# New home system, need advice



## Bo Handskemager Sørensen (Jan 2, 2015)

Good evening everyone (20:01 here)

I'm building a new system for my home needs and need advice.

I've been using a Solaris 11 system on my old machine, which died mid-December.  The reason I'm here on this site is because of the similarities of the two OSes and Solaris has no ARM support.

The new system (and my old) is going to be used for quite a lot of tasks; Routing, Firewall, VPN, Web Hosting, Storage, TV Recording and Media Center for the household and I would like to use it as a personal cloud storage.

As mentioned, I'm going to be using an ARM server board (if I can find one with more than one PCIe slot) because of this and all of the other requirements, I only see 2 choices: FreeBSD and SmartOS, although I'm not certain SmartOS has ARM support at present. I'm designing and building the system myself (best mate is an electronics mechanic and brother-in-law a CNC machinist) so pretty much only leaves a few things left to figure out.

In my decision making process I need help on the software side, as I have no clue about anything besides Solaris, OS X and a little Windows.

I would like any suggestions about the FreeBSD (and if anyone has experience with SmartOS) and what software would be beneficial for my needs (OpenStack, LZ4 Compression, bhyve, ..?).

What makes FreeBSD good, what can FreeBSD give me and how easy is it to maintain vs other OS's (don't compare to Linux, never gonna use it as I think Linus Torvalds is both whiney and arrogant).

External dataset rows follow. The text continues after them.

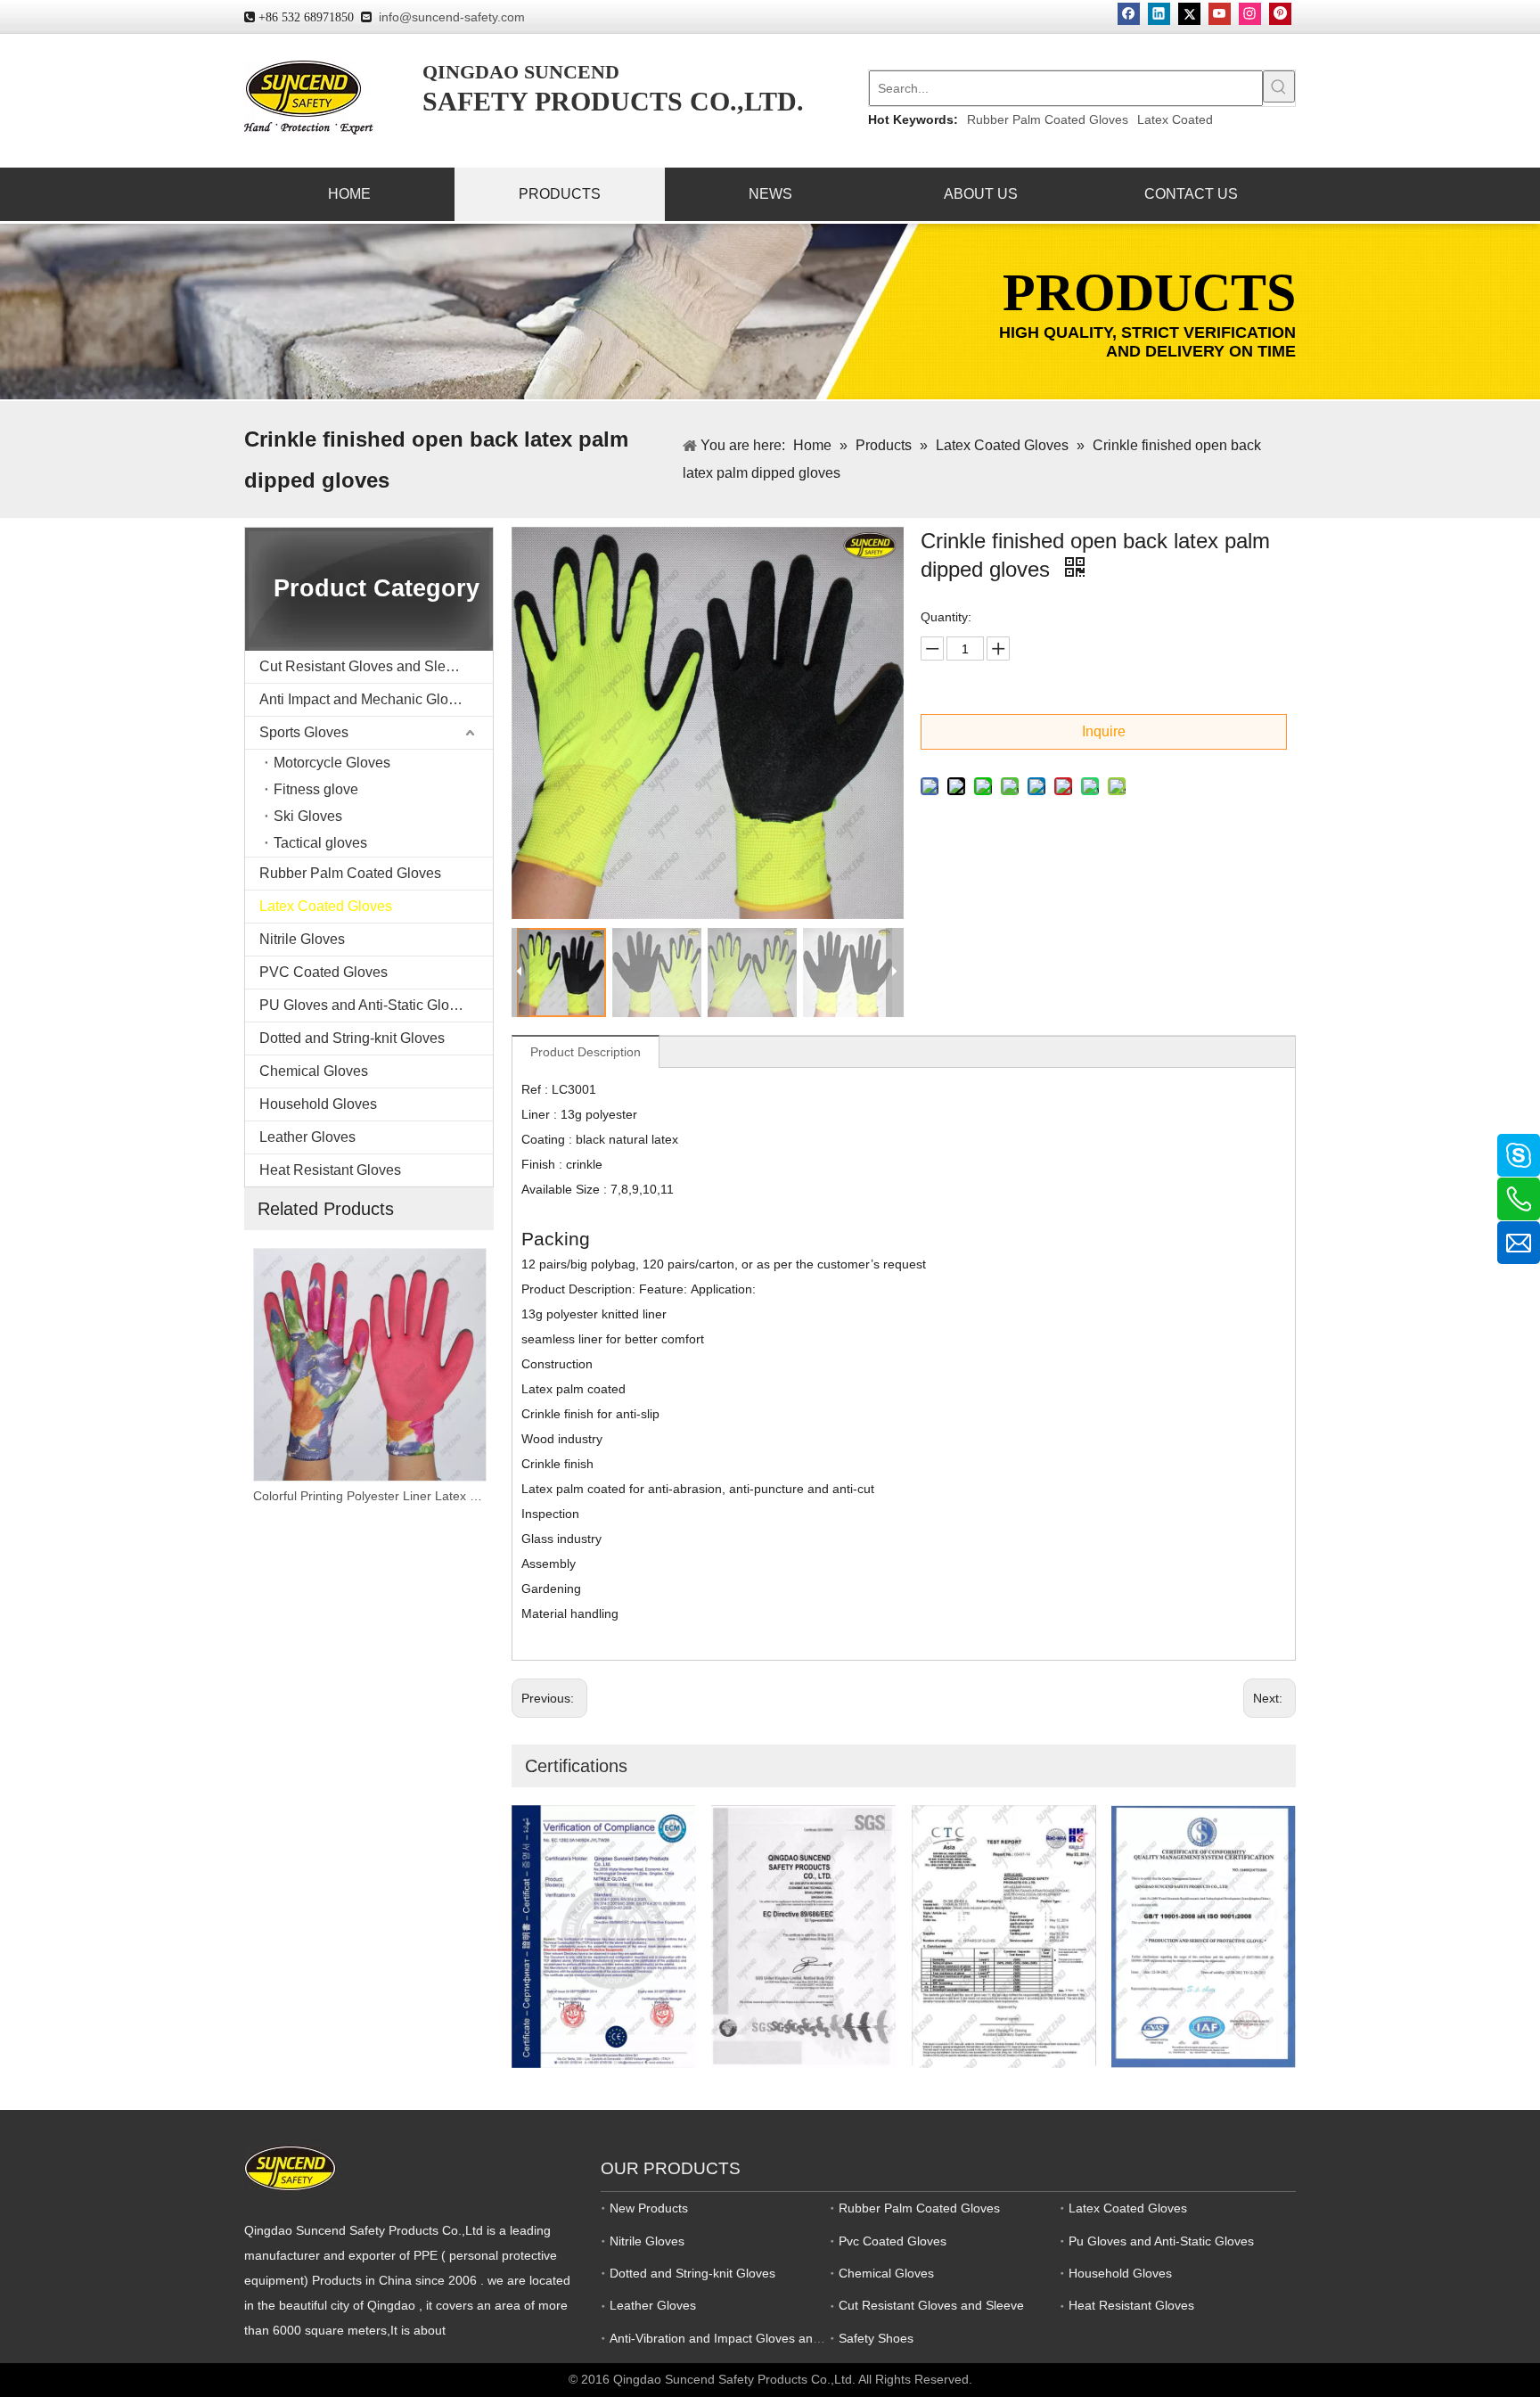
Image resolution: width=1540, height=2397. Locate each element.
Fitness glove (316, 789)
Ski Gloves (308, 816)
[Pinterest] (1280, 14)
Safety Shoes (876, 2338)
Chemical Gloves (313, 1071)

I know this is a lot to ask for but I'm really not sure what I should pick.  Help would be much appreciated.


Kind regards.


Bo Handskemager Sørensen
reclzznzz@gmail.com


----------



## tingo (Jan 2, 2015)

With FreeBSD; look hard at what is supported in ARM. It is still a Tier 2 architecture in FreeBSD. If I were you, I would also split the tasks over two machines (physical or virtual), perhaps keeping Storage, TV Recording and Media Center on one machine, and the rest on another. All eggs in one basket...
I don't know SmartOS, so can't comment on that.


----------



## Bo Handskemager Sørensen (Jan 2, 2015)

tingo said:


> With FreeBSD; look hard at what is supported in ARM. It is still a Tier 2 architecture in FreeBSD. If I were you, I would also split the tasks over two machines (physical or virtual), perhaps keeping Storage, TV Recording and Media Center on one machine, and the rest on another. All eggs in one basket...
> I don't know SmartOS, so can't comment on that.


Yeah, I can see I didn't mention it, I used one zone for Routing and another zone for web hosting so I get your "all the eggs in one basket" and thanks for the reply


----------



## Juanitou (Jan 2, 2015)

Maybe you already know it, but I'd start here: https://wiki.freebsd.org/FreeBSD/arm.


----------